A "shaped charger" capable of sending the blast in a specific direction is a hallmark of some groups, including Ansar Al Islam, an organization loosely linked to Al Qaeda, which operated out of northern Iraq before the war.
Finding such a charger could suggest that Vieira de Mello was the bomb's specific target. Since arriving here in June, the 55-year-old Brazilian diplomat had earned widespread affection from Iraqis, who saw him as the person most capable of resuscitating their country after decades of war and dictatorship.
It was unclear last night how extensive the UN's evacuation would be. The UN agencies maintained Baghdad offices through 12 years of international sanctions and are involved in countless projects, from distributing food to building schools and purifying water.

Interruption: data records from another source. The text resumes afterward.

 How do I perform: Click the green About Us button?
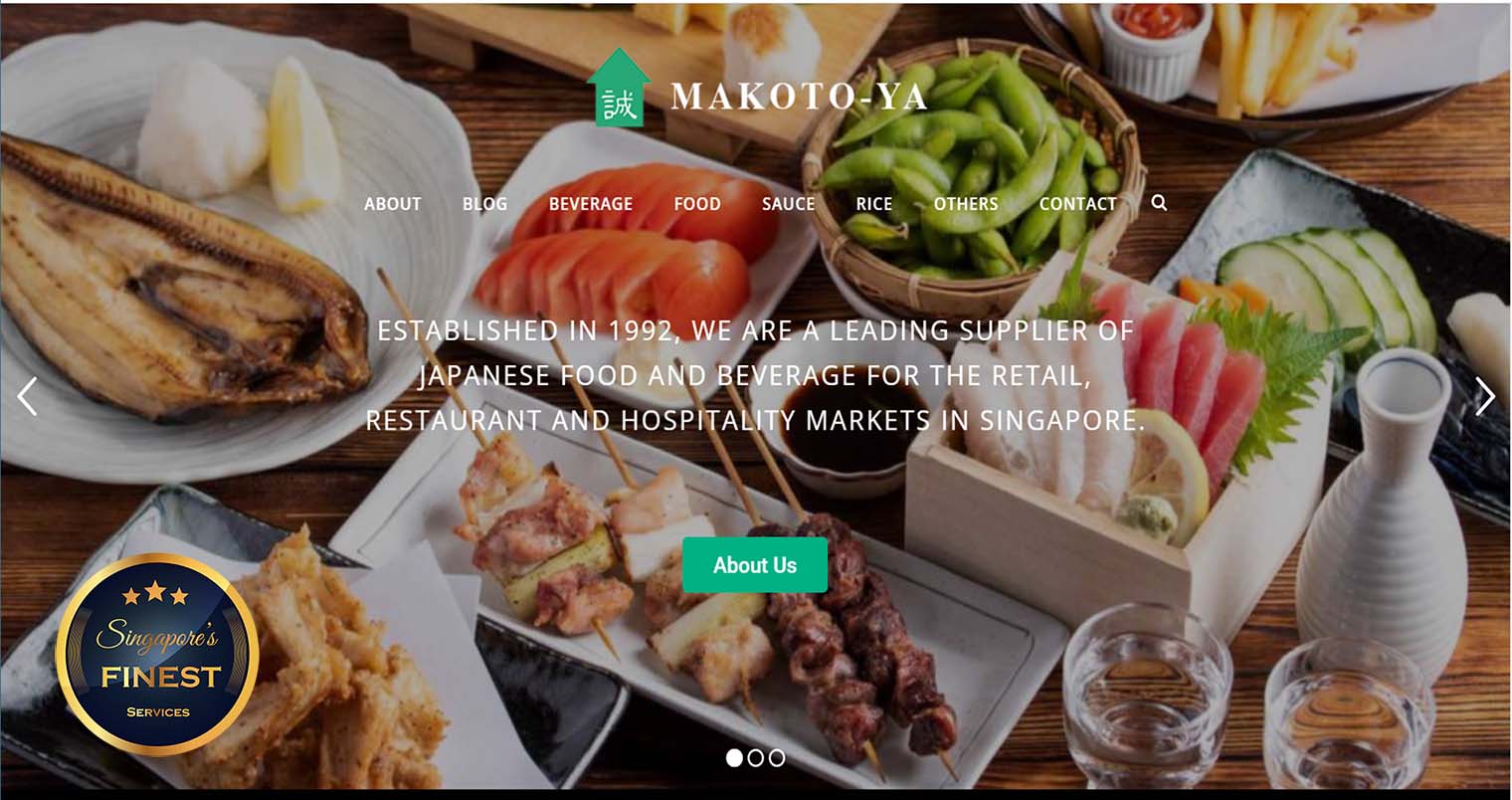coord(755,565)
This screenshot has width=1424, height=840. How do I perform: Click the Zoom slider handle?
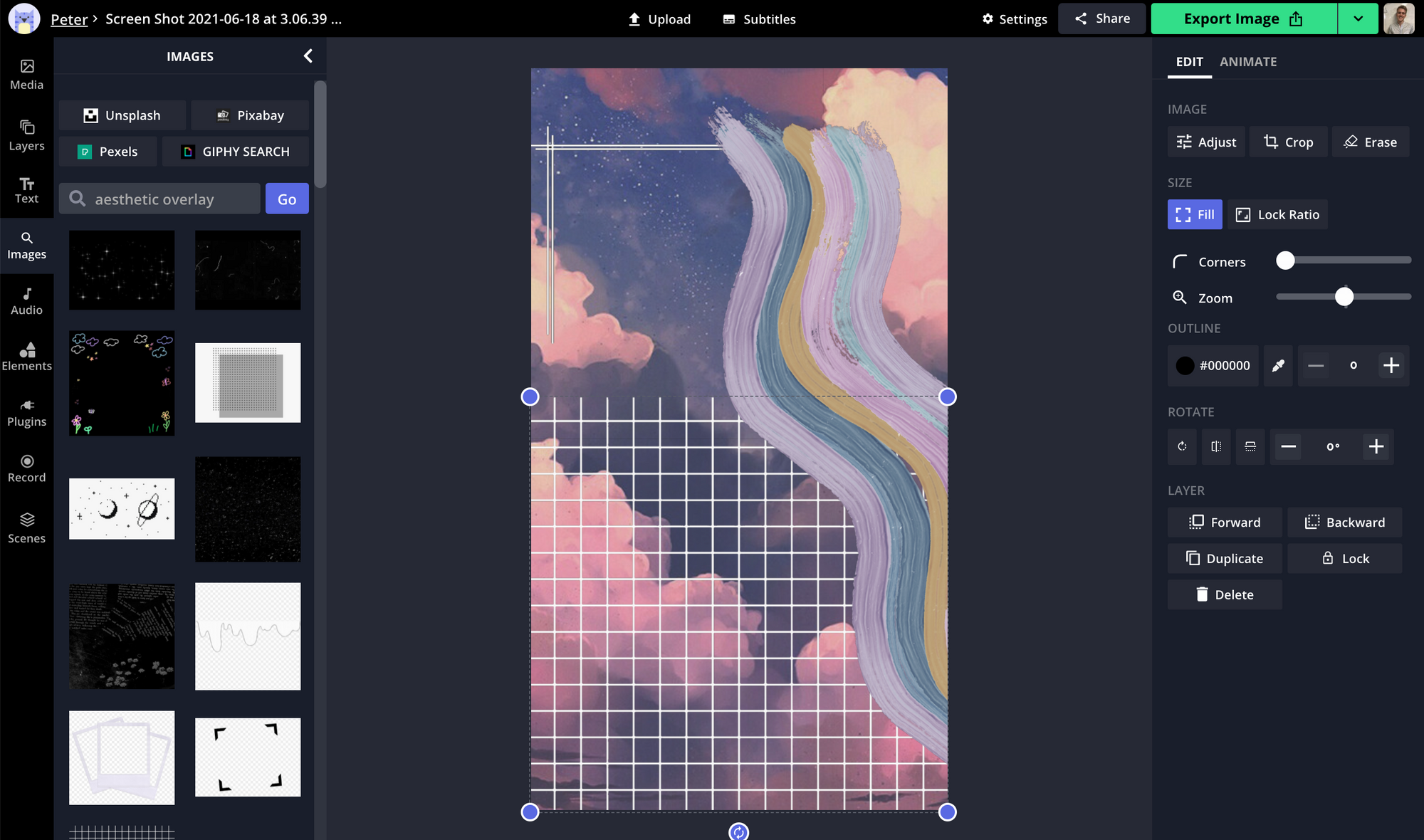[x=1344, y=297]
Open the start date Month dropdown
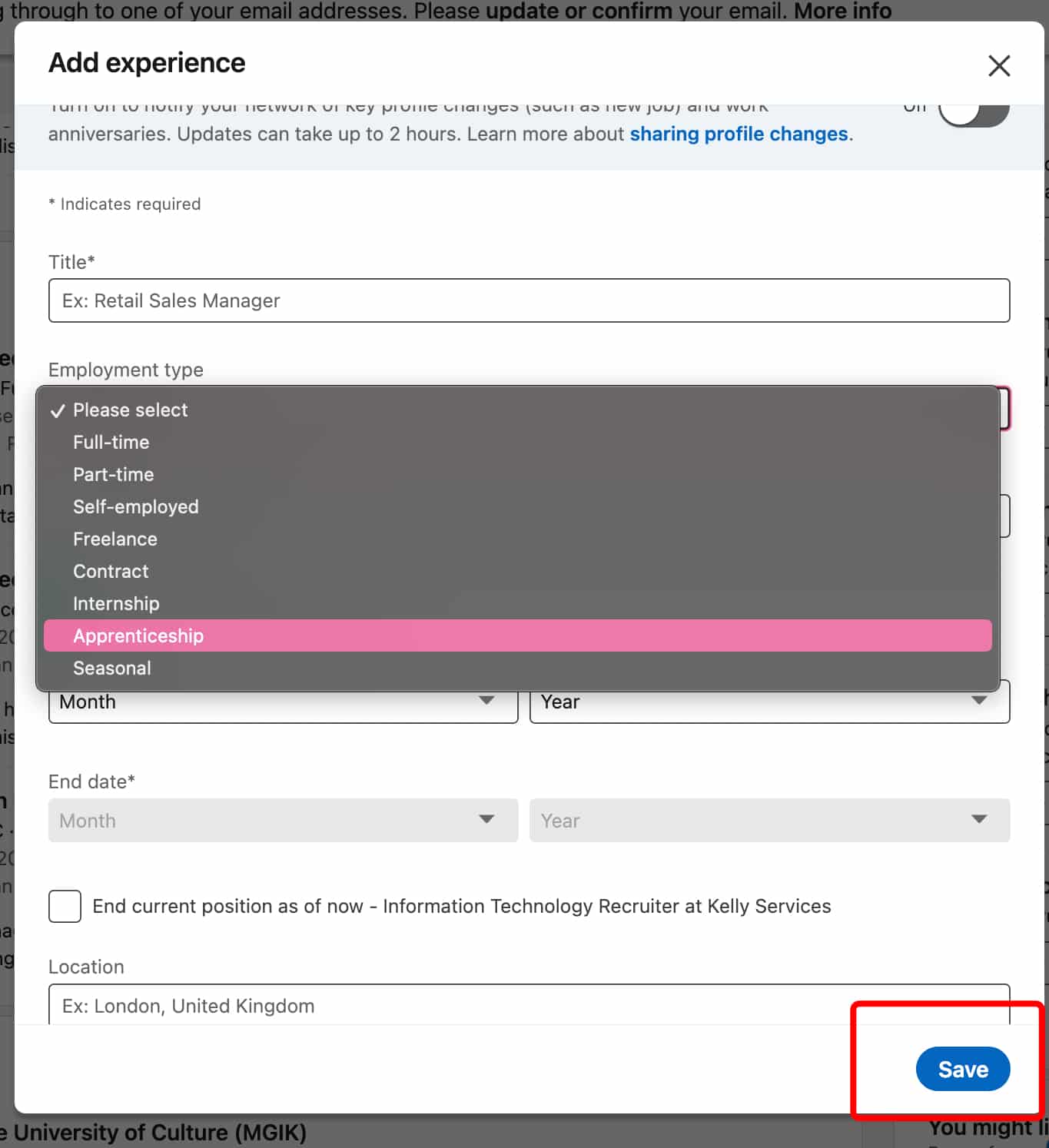This screenshot has height=1148, width=1049. coord(283,702)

Questions over US military guarding the United Nations facilities are entangled in months of tension between the two bodies. The Security Council did not endorse the war last March, and it accused Washington of circumventing the UN charter by going to war without its sanction.
Since then, UN officials have said that being guarded by American soldiers would compromise their neutrality. Scores of private relief organizations have opened offices in Baghdad, operating with no visible security.
Vieira de Mello had jogged alone along the Tigris River every Friday morning, according to employees at the Cedar Hotel, where he lived in Room 403.
"This is the first day I've seen American soldiers on this street," said hotel receptionist Nidal Mansour yesterday. "The Americans knew the UN was living here, but we had no security here."
Three American armored cars cordoned off the hotel's block yesterday, while UN staff members loaded suitcases into off-road vehicles and headed for the airport for flights to Jordan.
Inside the lobby, their colleagues sat stunned, some crying in small groups, as the extent of the tragedy sank in.
Ahmed al-Khashad, a UN security guard in the lobby, said: "The fault is the US Army. They knew that their duty was to protect us. They wait for our people to get killed, and now they come protect us."
Asked whether American soldiers had neglected UN protection, the UN spokesman in Iraq, Salim Lone, said yesterday: "It's too easy to say that. The Americans cannot even protect their own soldiers."
The US civilians running Iraq are cloistered in Hussein's old palace behind deep military cordons that block public vehicles about a half mile from the palace doors. By contrast, Tuesday's lethal truck drove along a public pathway open to all traffic. Security for UN workers today is markedly different than it was during the Hussein regime.
"In Saddam's time there were policeman posted on the roofs across the street from the building," said Fraidun Abdul Karim, 54, an electrical engineer who lives a few blocks from the bombed building. "There were many checkpoints. They didn't allow cars to stop there."
Outside the offices of the UN Children's Fund yesterday, two unarmed traffic police officers on motorcycles were the only visible security. An Iraqi doorman turned away a reporter, saying the expatriate staff had not come to work.
"There are many places the Americans should protect in Baghdad," said Nadeer Fadel, a manager at the Rimal Hotel, where about 10 World Bank employees have been living. "But that would take 1 million soldiers."